In March 2024, the show similarly traveled to Iowa City for the first round of the 2024 NCAA women's basketball tournament, following the Iowa Hawkeyes and star player Caitlin Clark.

On June 1, 2026, the show announced a multi-year partnership with DraftKings. As part of the deal, the "Thunderdome" was renamed to the "DraftKings Thunderdome".

== Hosts and guests ==

=== Hosts ===

- Pat McAfee
- A. J. Hawk (Note: Hawk appears on the show from his home from 1:00 p.m. until the end of the show. On days that McAfee is out of the studio, Hawk typically hosts the show in its entirety from the studio.)
- Connor "Boston Connor" Campbell
- Anthony "Tone Digz" DiGiulio
- Ty Schmit
- Darius Butler (Note: Butler typically only appears on the show for two or three days per week.)

=== Recurring guests ===

==== NFL ====

- Bruce Arians, former NFL coach
- Dan Orlovsky, former NFL quarterback and ESPN NFL analyst
- Chuck Pagano, NFL coach
- Ian Rapoport, NFL Network insider
- Aaron Rodgers, NFL quarterback
- Adam Schefter, ESPN NFL insider
- Peter Schrager, ESPN NFL analyst
- A. Q. Shipley, former NFL center
- J. J. Watt, former NFL defensive end

==== College football ====

- Steve "Stanford Steve" Coughlin, analyst on College GameDay
- Heather Dinich, college football insider
- Kirk Herbstreit, analyst on College Gameday
- Nick Saban, former head coach and analyst on College GameDay
- Pete Thamel, ESPN college sports reporter

==== NBA ====

- Shams Charania, ESPN NBA insider
- Tyrese Haliburton, NBA guard
- Chris Paul, former NBA guard
- Kendrick Perkins, former NBA center and ESPN NBA analyst
- Quentin Richardson, former NBA guard and forward

==== NHL ====

- Erik Johnson, NHL defenseman
- P. K. Subban, former NHL defenseman and ESPN NHL analyst

==== MLB ====

- Jeff Passan, ESPN MLB insider
- Paul Skenes, MLB pitcher

== Specials ==

- The Pat McAfee Show Draft Spectacular features coverage of the first two days of the NFL draft, complementing ESPN's coverage of the draft. Peter Schrager and Dan Orlovsky join the show to provide pick-by-pick analysis, and Ty Schmit appears as "Mad Mel Kiper", a parody of ESPN draft analyst Mel Kiper Jr.
- Field Pass with The Pat McAfee Show is an altcast of ESPN's coverage of College Football Playoff games. At select playoff games (including the National Championship), the hosts broadcast live commentary on the field during the game. A similar altcast was broadcast for Game 3 of the 2026 NBA Finals, featuring Kendrick Perkins as an analyst.

◆ **Record excerpts**:

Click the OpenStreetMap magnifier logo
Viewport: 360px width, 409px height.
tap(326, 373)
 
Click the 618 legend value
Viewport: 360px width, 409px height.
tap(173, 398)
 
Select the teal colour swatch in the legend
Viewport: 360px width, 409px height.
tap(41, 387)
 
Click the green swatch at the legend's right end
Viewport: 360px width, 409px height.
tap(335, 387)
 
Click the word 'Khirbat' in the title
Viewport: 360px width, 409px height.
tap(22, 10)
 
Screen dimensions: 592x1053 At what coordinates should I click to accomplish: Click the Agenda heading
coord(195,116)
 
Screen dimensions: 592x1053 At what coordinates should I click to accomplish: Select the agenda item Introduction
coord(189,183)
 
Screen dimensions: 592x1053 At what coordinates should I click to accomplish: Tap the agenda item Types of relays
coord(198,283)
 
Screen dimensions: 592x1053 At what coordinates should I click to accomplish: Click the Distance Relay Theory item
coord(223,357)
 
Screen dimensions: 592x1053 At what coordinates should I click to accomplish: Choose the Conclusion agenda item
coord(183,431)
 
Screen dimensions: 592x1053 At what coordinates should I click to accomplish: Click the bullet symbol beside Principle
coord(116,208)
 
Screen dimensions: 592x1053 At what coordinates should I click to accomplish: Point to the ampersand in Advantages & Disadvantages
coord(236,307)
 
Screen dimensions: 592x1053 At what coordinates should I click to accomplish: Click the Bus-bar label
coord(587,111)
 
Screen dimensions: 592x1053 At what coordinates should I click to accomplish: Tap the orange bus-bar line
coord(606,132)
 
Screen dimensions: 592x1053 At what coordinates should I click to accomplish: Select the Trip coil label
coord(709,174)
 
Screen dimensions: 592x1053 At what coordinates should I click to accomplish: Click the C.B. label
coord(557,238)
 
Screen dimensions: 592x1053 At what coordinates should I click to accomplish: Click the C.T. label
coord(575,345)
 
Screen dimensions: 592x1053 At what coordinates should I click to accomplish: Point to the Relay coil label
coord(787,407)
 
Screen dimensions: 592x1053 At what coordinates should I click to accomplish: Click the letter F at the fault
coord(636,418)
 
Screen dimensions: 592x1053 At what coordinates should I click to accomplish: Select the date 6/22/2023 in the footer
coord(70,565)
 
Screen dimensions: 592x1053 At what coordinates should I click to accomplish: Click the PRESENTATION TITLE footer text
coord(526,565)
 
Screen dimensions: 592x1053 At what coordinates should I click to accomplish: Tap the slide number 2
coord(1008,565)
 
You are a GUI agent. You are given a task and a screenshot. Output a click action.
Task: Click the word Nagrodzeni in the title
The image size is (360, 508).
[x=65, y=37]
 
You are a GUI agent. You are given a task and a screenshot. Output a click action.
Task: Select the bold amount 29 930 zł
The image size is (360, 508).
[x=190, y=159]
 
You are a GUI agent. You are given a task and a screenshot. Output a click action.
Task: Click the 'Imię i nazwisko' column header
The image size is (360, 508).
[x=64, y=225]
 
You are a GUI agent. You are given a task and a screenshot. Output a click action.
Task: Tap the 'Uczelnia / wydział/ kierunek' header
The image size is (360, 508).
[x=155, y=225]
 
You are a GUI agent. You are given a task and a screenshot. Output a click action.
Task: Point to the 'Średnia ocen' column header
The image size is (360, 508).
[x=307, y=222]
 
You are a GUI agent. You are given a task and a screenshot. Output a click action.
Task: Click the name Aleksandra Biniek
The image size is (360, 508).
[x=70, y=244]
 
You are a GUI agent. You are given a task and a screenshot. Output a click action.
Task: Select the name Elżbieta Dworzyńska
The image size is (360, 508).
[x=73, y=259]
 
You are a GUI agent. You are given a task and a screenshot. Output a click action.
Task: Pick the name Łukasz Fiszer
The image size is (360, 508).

◆ **Activity**: Condense the paragraph beginning "On June 1, 2026" in the text about The Pat McAfee Show into one shorter sentence that keeps its main facts.

◆ **Reply to the exercise**: On June 1, 2026, the show announced a multi-year partnership with DraftKings that renamed the "Thunderdome" the "DraftKings Thunderdome."